Barbara gazes out towards him and maneuvers her lips into a thin smile. Affection. Gratitude. But above all–relief. It’s a good job she got out of bed today; a good thing the lethargy she’d felt for days, and the hollow sensation in her stomach, had finally subsided. There’s a point in these cycles that stirs horror in her: a protracted moment in which she thinks there’s no turning back. Her body, which has hardly let her down once in sixty eight years, seems poised to rebel in protest, claim time off for good behavior and call it a day. Jim says it’s all in her head, these neuroses, which doesn’t help matters. The insight, logically unassailable, doesn’t alter the feeling, the unprovable reality. Time is running out. Luck is running out. Life, stretching ahead for a couple of decades, if the luck of previous generations is anything to go by, offers years of pleasantly relaxing pastimes, opportunities for leisure and travel, twice per year visits with doting grandchildren; weekend conversations with successful, happy, if bewildered adult offspring.

Enough with the benzodiazepines, gripes an impatient son, Barbara’s eldest. Go for walks with your neighbor, says his younger sister, somewhat more cheerfully. Don’t worry about Dad, she offers in sorrowful contrast, hoping to soothe her mother. Stick to the garden, Barbara thinks, referring to the hobby that’s ahead of her and not the botany career that passed her by, the reasons long–well, not forgotten–just not talked about. Not anymore. There’s no point, others imply, changing the subject whenever she reminisces. Barbara knows it’s the manic bitterness that turns people off: the way the subject of teaching gets hijacked by a decades-old conflict with a head of department, the one that compelled her early resignation, her unwitting retirement. It would be too difficult fighting her way back, she routinely argues whenever the subject of a career revival arises. Time passed quickly, gathering speed as bodies, if not minds slowed down.
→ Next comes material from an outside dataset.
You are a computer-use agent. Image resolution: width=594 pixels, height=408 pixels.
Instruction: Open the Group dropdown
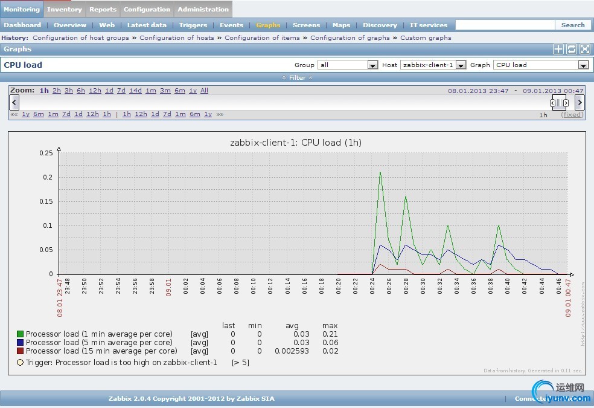coord(347,65)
Jim steps back from the dirt patch upon which he’s been risking his lower back for the last hour. He sees Barbara at the window smiling at him and returns a tired, forced laugh. It’s no good, he’s saying with his slumping, seventy one year old body. He can’t last the day either. He passes over their refinished wooden deck, crosses over the threshold to their sunlit kitchen, and closes with some effort the double-glazed sliding door.

“Finished,” says Jim in an exhausted voice. Barbara, half-listening, thinks it’s a question.

“I don’t know,” she replies, frowning to accentuate her uncertainty.

Jim chuckles, mildly frustrated. He looks across at his daydreaming wife, now staring out the kitchen window, her wounded hand hanging limply under running water. She avoids the hard look of her husband’s still handsome face.

“You alright?” Jim asks half-heartedly.

Barbara dithers, her mouth downturned. “I don’t know,” she repeats, slightly turning, wanting to regard the immaculate home and garden that surrounds her. It’s not clean enough, she decides–not good enough. “Think I need to lie down.”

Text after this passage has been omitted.